Task to complete: Report back the lines in this listing that carry the string "entry".

==============================

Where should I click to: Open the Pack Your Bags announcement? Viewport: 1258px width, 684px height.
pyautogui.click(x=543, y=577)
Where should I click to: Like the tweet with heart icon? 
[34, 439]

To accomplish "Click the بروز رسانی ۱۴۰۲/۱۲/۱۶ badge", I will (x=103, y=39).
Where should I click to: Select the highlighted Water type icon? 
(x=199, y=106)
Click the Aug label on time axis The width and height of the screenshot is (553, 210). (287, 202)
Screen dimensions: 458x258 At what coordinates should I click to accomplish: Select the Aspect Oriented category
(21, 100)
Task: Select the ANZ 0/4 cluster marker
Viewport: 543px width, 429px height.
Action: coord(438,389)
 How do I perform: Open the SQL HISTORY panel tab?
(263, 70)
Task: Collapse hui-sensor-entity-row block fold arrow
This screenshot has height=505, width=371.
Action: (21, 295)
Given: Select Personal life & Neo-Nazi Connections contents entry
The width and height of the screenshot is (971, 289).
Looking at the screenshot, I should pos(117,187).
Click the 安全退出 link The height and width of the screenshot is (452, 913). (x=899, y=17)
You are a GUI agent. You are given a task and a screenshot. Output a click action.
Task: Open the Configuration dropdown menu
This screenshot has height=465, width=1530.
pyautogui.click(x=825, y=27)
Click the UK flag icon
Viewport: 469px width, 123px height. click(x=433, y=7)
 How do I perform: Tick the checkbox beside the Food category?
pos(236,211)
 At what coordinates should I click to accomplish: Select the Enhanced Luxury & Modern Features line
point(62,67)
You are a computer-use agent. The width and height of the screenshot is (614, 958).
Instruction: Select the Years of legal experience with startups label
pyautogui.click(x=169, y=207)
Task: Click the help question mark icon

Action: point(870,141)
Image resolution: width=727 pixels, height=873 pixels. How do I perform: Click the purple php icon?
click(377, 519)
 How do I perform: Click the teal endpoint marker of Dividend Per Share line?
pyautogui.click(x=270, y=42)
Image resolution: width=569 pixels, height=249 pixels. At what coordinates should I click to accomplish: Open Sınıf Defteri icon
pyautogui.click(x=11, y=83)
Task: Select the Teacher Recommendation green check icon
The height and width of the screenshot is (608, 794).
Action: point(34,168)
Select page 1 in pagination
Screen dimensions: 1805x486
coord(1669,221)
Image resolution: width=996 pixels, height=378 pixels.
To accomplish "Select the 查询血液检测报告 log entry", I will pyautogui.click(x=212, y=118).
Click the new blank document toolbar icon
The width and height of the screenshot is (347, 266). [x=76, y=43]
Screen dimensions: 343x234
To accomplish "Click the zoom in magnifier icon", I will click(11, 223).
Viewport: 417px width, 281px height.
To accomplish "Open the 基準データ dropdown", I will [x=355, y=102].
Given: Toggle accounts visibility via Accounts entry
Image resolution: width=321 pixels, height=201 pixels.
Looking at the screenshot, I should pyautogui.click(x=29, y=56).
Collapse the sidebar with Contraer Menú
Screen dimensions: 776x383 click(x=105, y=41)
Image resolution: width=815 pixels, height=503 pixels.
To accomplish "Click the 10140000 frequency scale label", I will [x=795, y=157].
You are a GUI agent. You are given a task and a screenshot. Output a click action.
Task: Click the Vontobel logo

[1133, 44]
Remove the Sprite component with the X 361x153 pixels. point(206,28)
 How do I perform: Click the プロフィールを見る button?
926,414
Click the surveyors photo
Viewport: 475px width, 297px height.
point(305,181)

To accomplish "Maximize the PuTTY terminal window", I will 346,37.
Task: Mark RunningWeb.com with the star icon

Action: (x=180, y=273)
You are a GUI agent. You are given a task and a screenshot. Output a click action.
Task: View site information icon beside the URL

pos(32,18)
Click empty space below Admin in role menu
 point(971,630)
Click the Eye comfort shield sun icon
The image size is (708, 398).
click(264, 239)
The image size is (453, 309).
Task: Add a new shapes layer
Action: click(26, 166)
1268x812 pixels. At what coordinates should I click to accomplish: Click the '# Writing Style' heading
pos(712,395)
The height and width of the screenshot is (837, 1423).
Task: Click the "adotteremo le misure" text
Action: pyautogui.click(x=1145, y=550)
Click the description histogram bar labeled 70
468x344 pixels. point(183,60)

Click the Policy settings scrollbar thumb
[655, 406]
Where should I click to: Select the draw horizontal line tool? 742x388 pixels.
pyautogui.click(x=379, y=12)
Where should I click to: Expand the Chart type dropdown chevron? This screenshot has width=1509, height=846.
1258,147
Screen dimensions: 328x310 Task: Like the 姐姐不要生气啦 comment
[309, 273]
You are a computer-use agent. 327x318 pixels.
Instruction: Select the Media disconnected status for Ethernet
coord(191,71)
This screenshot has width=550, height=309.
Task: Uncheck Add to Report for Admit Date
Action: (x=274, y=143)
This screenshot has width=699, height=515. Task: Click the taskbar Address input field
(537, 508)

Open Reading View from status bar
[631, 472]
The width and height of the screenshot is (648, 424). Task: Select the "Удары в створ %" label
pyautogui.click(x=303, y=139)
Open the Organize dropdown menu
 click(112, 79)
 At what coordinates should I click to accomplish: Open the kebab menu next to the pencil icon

==============================

Result for this exercise:
Given: Select Personal life & Neo-Nazi Connections contents entry
To accomplish "Select the 查询血液检测报告 log entry", I will pyautogui.click(x=212, y=118).
Given: Toggle accounts visibility via Accounts entry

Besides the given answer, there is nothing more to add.